AI product discovery and strategy

Unit 08 of 10

Unit 8: AI product metrics: the four-layer framework

Learning objectives

Apply the four-layer AI metrics framework (model quality, user trust, task completion, business impact). Design metric dashboards specific to AI features. Avoid common AI measurement pitfalls.

Video script

Reading material

Setting up the dashboard

For each AI feature, create a dashboard with one or two metrics per layer.

Layer 1 example: accuracy by category, precision/recall for the most important categories, error rate trend.

Layer 2 example: weekly override rate, average review time before acceptance, adoption percentage of eligible users.

Layer 3 example: time-to-completion for tasks using AI vs. tasks without, user-reported satisfaction with task outcome.
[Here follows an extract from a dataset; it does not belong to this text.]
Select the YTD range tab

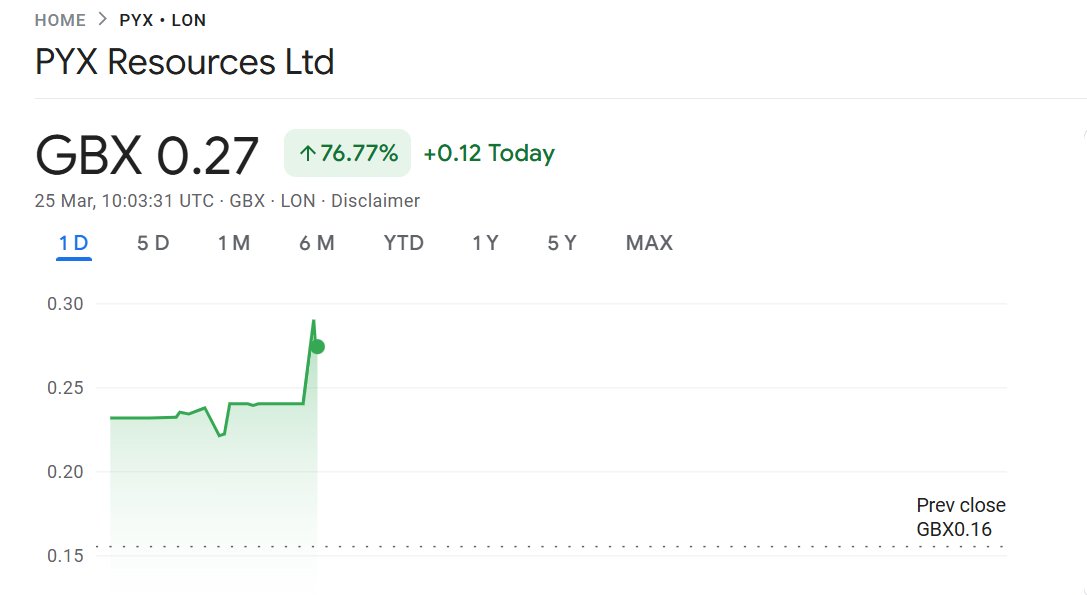404,243
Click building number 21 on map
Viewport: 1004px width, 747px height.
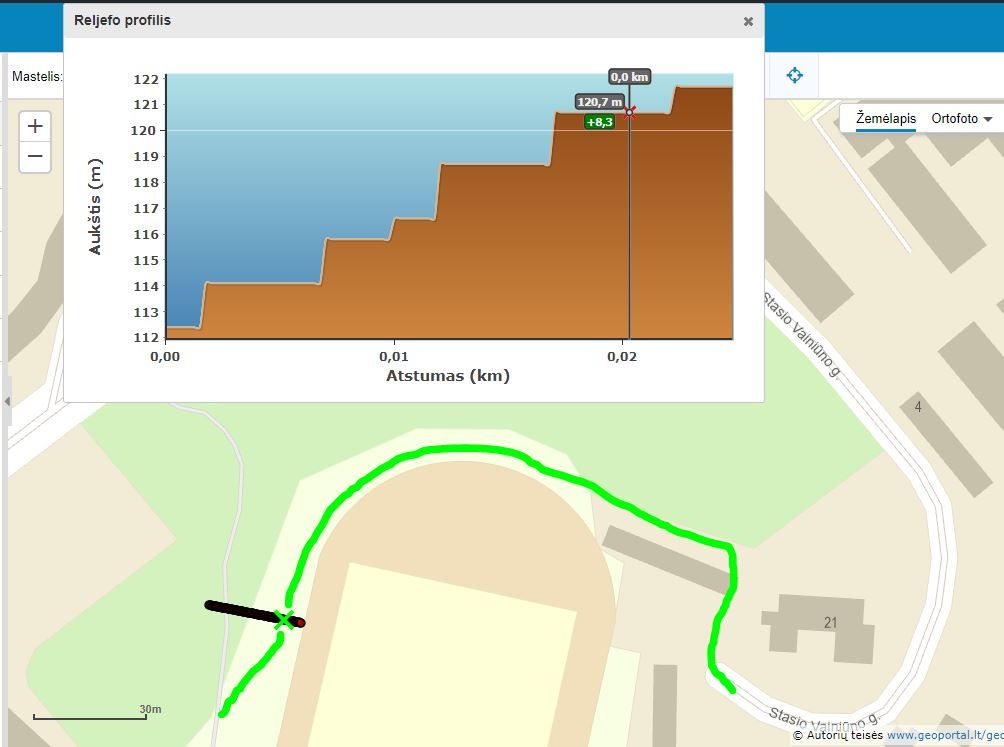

Layer 4 example: the business metric most directly connected to the AI feature (retention, conversion, efficiency, etc.).

Review layers 1-2 weekly. Review layers 3-4 monthly. Investigate when any metric moves significantly in either direction.

Metrics pitfalls specific to AI

Aggregate accuracy hiding segmented failure. Overall 94% accuracy can mask 78% accuracy in the categories that matter most. Always break metrics down by segment.

Measuring usage frequency as success. High usage of an AI feature might mean it works well, or it might mean users have to retry multiple times because the output isn't good enough. Pair usage metrics with quality and trust metrics.

Ignoring the counterfactual. The right comparison isn't "how does the AI perform?" but "how does the workflow perform with AI versus without AI?" Sometimes the AI makes things worse even if its individual outputs are decent, because it introduces a new step in the workflow that costs more time than it saves.

Not tracking trust over time. A one-time trust measurement is nearly useless. Trust is dynamic. Track it longitudinally and look for trends. A slowly declining trust curve is a warning that model degradation or edge cases are accumulating.

Practical exercise

Exercise: Design an AI metrics dashboard

Choose an AI feature (real or hypothetical). Design a metrics dashboard using the four-layer framework.

For each layer, specify: the metric name, how it's measured, the current baseline (estimated if needed), the target, and the review frequency.

Then describe one scenario where the layers tell conflicting stories (e.g., high accuracy but declining trust) and what you'd investigate to understand why.

Write this up as a metrics plan document.